山田太一「早春スケッチブック」

山田太一の久々の連続ドラマ「ありふれた奇跡」が3月で終わり、今しばらく山田太一的世界に浸っていたいと思った。3月からは少し間が空いたが、「早春スケッチブック」をレンタルビデオ屋で借りた。


山田太一の傑作と言われているこのドラマを、僕はまだ見ていなかった。1983年の作品だから、僕は大学生だったのだが、「ふぞろいの林檎たち」を熱心に見ていても、「早春スケッチブック」は当時存在すら知らなかった。平均視聴率は7.9%(Wikipediaによる)とふるわなかったようなので、僕が知らなかったのも当然なのかもしれない。


そんな「早春スケッチブック」が再評価されたのがいつなのかわからないが、いつの間にか山田太一の傑作と言われるようになり、2005年にはようやくDVDで発売された。


家族みんなで見た。山田太一的世界満載で、山田太一信奉者としては大満足。岩下志麻、山崎努らの演技もすばらしかった。


山田太一が描こうとする「家族」。つまりは現代において私たちはどこに大切な人間関係を再構築しうるかという問題。理屈と感情。個人における静と動。問題の立て方と解決の方向。

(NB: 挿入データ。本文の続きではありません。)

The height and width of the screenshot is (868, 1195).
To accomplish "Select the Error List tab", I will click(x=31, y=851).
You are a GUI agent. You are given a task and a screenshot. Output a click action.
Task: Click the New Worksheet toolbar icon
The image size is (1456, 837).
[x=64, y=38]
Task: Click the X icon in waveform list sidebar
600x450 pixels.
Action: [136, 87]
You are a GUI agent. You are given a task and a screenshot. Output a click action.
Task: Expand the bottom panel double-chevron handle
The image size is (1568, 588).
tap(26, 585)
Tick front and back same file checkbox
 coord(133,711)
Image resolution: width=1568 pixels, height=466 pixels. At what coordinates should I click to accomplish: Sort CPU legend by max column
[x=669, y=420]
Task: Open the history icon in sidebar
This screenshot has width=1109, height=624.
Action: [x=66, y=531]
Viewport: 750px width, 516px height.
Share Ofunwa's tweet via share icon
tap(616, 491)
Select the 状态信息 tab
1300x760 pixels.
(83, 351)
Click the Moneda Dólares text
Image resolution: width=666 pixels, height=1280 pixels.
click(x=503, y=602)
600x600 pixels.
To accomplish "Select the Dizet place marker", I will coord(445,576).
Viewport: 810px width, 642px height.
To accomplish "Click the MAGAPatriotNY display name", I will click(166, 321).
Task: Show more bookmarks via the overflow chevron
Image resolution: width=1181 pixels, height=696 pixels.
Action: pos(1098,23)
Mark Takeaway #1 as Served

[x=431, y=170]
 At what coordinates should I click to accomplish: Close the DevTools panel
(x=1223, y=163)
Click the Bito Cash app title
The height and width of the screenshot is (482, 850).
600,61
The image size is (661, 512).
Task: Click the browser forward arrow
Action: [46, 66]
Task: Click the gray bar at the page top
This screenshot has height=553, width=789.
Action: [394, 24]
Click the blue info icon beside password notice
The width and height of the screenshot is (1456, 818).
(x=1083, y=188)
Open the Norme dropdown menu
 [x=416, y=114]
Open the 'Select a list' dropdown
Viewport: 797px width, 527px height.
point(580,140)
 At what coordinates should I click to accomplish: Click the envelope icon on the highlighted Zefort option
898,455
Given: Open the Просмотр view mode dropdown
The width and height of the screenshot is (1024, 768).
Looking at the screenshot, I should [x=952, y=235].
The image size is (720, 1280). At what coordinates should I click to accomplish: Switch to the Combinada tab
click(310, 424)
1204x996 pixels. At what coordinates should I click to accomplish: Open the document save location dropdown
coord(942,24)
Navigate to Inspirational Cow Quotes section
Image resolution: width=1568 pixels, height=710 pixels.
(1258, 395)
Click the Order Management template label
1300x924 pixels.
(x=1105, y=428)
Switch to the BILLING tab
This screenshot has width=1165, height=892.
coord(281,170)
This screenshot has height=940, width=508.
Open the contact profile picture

山田太一のドラマは僕の血肉になっている。


それにしても、山田太一の世界にどうして自分がこんなに惹かれるのかよくわからない。どうやら、僕が小説やドラマに求めているのは、中身よりもテイストらしい。ドラマだったら台詞まわし、小説だったら文体や構成。


老後は山田太一の過去のドラマを見ながら暮らしたいなあ。